Quoted passage —
Freedom

life-863674_1280

It was in that Bible study that I realized I was not free.

We were eight couples, all of us fresh into our time as expats in Singapore, struggling to find our footing in what we jokingly called “Fantasy Island.” That group was a lifeline in the midst of our turbulent transition to a new country, yet I often walked away from times with them feeling insecure and unsettled. Why?

I was imprisoned by trying to prove my value to them.

For nine years I had been in full-time ministry, defining myself as one of the brave ones, the faithful ones, willing to go and do whatever God asked. It led us to the other side of the world where I was a missionary girl raising kids, tackling another culture and language, reaching the world, the “how does she do it” kind of wife and mom.

Then God uprooted us and planted us in a strange new land, a place where parenting went to a whole new, unfamiliar level and my ministry outside the home dissolved, leaving me with the title, “Erik’s wife” among our fellow missionaries.

Material provided —

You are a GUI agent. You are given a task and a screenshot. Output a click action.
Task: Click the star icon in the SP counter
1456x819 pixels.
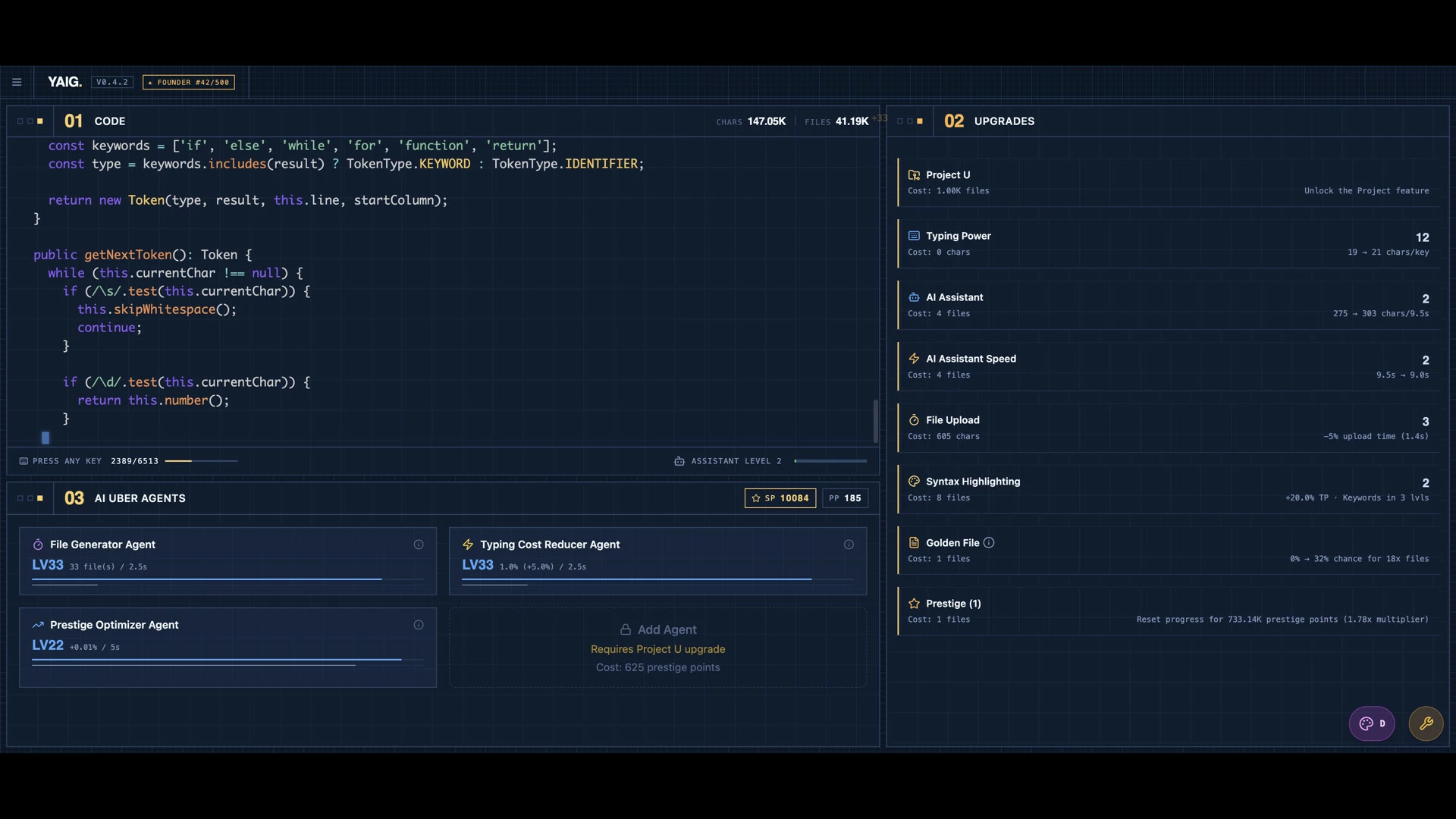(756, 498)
* * *
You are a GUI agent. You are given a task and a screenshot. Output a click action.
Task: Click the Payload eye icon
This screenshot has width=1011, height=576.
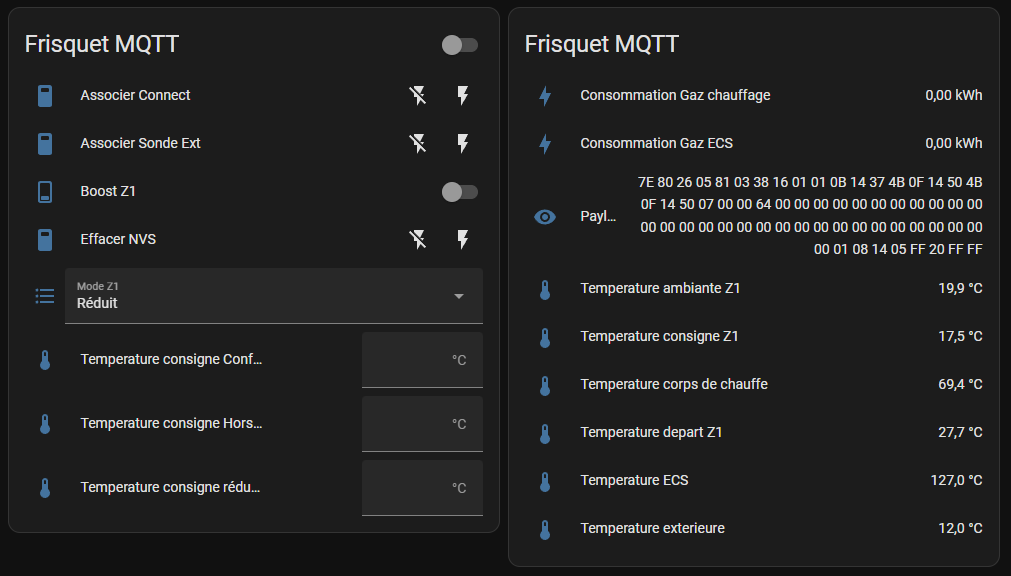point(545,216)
--
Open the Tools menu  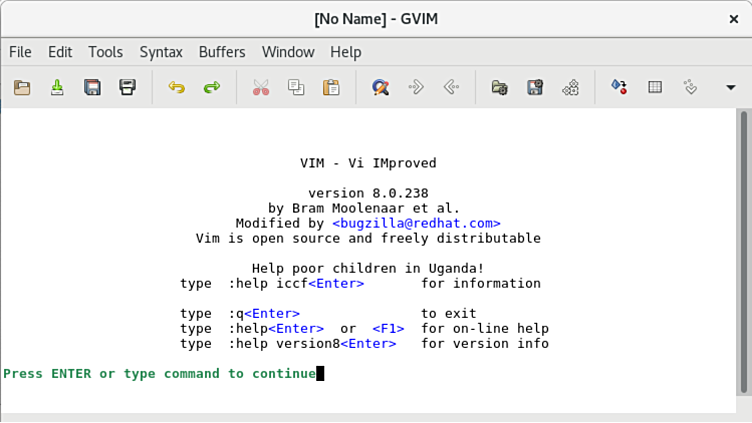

Problem to work on — Write what comes next in the essay about freedom, starting after its final sentence. The listing is separate material and has no connection to the essay about freedom.

Task answer —
There, God blessed us with this collection of amazing, godly business people. I had never been in a community with people outside of ministry. I was fully prepared for them to be impressed with our sacrificial, missionary lifestyle.

Instead, I found myself swirling in a losing battle of comparison. The yardstick that had always placed me on par, or above my peers, starting measuring me short.

I compared my missionary status to the guy in our group who was a missionary kid. He had lived his whole life with missionary cred.

I might be learning how to master homeschooling my two kids, but there was that other mom who homeschooled four.

I lead a Bible study at church, but that other woman from our group, well, she led the whole women’s ministry.

These people were just as spiritual. They pursued God with the same passion, maybe more. They had more. They did more.

I did not know what to do with that.

Who was I in comparison to these people? What now defined my life? What made me valuable when everything I did they did better?

That yardstick became a ball and chain, tying my value to an uncertain existence.

All the wrong questions, keeping me imprisoned in insecurity, making me believe that my value was found out there somewhere and it was my job to hunt it down and keep it safe. In the words of Brene Brown, I was in bondage to “hustling for my worthiness.” Suddenly, all my hustling was not enough.

What a gift.

My spiritual companions those days were Henri Nouwen and Brennan Manning. I drank in their words like honey for my soul, words that told me who I am and what He thinks of me. Words that called me Beloved child, called me valuable apart from what I do, called me to a solid place away from the voices of the world.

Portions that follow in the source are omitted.